Task details: Please return every line of the records below that contains the word "Preferences".

**** Input for this task ****

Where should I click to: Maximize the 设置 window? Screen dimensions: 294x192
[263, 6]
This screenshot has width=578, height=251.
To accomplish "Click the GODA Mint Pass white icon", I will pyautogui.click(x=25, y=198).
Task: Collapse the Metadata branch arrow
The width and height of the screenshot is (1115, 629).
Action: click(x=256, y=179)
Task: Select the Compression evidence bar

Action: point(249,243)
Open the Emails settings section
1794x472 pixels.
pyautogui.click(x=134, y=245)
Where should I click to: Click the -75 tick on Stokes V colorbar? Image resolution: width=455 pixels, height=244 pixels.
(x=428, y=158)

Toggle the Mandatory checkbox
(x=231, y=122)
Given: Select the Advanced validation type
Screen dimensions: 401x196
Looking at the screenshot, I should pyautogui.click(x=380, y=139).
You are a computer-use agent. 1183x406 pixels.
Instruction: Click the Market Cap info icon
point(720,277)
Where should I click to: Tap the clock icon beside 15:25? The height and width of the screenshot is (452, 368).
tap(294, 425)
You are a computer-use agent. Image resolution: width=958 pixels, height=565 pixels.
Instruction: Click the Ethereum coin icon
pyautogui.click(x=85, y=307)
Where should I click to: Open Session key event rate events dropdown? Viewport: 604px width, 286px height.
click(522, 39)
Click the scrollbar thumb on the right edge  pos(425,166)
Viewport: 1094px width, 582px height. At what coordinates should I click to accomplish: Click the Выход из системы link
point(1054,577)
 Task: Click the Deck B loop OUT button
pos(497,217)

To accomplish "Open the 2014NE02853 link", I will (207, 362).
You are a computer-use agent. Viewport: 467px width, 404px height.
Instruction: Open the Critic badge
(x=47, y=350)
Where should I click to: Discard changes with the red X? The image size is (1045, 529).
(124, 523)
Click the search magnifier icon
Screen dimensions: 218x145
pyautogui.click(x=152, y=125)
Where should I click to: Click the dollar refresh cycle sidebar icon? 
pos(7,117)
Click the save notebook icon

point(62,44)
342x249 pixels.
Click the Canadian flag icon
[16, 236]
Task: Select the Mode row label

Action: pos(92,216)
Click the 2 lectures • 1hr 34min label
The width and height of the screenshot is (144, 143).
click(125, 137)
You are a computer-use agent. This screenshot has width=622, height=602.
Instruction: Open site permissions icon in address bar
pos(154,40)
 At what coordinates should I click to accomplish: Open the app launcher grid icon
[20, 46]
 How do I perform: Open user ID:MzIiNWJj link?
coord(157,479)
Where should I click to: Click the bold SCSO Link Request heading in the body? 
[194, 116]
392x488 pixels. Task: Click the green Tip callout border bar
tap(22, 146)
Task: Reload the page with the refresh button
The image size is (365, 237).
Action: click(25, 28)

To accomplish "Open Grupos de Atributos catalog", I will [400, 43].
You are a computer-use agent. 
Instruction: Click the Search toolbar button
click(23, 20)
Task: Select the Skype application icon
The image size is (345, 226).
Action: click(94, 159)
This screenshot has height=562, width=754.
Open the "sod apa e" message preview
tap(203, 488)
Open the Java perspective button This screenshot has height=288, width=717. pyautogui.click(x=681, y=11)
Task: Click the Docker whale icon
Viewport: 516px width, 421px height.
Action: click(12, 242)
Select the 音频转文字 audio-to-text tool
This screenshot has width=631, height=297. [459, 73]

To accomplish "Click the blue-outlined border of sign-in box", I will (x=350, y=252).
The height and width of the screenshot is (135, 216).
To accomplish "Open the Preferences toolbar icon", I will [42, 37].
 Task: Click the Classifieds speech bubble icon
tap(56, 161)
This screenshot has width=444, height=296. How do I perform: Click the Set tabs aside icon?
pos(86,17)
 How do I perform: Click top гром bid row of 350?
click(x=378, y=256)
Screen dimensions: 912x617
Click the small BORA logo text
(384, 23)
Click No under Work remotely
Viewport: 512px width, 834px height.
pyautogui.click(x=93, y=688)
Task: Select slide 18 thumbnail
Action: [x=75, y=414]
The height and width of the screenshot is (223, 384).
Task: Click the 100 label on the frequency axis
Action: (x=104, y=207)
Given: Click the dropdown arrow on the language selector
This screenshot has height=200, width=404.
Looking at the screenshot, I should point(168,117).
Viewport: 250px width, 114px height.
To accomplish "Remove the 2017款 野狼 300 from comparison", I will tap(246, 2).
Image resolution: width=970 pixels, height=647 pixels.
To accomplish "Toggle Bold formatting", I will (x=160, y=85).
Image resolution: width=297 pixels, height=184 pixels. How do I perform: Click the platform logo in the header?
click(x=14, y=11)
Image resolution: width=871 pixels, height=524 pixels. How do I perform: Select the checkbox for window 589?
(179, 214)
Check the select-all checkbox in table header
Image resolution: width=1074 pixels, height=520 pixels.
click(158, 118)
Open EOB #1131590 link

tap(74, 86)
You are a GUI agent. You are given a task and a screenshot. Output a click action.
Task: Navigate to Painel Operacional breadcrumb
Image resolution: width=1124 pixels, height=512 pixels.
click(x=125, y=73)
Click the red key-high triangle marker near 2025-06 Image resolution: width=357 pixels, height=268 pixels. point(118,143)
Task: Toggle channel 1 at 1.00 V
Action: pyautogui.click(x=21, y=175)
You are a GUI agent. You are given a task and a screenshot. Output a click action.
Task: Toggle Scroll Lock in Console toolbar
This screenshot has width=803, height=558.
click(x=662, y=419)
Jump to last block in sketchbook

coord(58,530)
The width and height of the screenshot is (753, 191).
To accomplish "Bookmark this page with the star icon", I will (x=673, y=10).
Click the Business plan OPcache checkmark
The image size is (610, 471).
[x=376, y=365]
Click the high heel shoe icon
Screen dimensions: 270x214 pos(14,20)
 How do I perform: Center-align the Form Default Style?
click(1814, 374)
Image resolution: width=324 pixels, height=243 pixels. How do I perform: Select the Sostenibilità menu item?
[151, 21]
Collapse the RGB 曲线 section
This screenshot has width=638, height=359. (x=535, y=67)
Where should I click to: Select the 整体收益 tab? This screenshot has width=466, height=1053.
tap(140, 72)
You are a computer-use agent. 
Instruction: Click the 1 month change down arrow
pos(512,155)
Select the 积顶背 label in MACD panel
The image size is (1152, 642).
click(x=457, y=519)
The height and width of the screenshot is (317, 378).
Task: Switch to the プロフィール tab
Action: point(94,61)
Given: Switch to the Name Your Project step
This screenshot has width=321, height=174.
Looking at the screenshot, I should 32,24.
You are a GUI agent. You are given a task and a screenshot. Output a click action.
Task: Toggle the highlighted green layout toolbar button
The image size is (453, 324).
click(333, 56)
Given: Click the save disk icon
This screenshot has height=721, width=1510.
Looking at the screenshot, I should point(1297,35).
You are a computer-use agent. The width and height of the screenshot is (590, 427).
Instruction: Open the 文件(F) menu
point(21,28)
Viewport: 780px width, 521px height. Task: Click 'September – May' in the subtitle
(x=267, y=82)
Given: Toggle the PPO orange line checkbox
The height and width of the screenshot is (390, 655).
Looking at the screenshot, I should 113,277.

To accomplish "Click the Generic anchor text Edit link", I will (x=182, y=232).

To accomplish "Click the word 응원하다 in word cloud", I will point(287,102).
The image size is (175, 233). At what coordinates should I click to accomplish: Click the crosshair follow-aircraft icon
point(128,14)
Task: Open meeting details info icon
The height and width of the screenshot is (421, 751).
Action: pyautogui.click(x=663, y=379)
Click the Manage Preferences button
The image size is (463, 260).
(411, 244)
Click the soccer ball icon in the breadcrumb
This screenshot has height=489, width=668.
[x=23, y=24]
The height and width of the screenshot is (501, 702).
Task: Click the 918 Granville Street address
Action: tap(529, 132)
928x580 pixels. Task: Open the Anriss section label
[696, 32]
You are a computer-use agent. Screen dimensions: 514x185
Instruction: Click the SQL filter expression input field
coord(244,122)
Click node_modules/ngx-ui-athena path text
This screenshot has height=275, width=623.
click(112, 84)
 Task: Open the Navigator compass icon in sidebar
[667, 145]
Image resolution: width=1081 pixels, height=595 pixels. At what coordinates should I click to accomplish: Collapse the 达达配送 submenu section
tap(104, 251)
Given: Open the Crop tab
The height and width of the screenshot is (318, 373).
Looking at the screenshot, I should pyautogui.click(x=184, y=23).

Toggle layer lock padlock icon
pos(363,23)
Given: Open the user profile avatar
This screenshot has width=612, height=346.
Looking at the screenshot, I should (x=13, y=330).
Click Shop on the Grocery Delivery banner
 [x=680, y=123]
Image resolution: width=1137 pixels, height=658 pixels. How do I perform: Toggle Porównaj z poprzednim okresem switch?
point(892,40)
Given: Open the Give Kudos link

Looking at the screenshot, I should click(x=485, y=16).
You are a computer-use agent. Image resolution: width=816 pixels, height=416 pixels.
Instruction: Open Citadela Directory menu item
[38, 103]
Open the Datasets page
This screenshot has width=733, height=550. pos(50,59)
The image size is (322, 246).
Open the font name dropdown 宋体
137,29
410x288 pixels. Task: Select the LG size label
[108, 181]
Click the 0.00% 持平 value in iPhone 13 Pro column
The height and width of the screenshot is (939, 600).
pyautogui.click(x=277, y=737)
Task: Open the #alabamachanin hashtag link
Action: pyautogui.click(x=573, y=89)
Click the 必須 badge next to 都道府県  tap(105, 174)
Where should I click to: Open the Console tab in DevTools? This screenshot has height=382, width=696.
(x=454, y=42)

****

Answer for this exercise:
To accomplish "Open the Preferences toolbar icon", I will [42, 37].
Click the Manage Preferences button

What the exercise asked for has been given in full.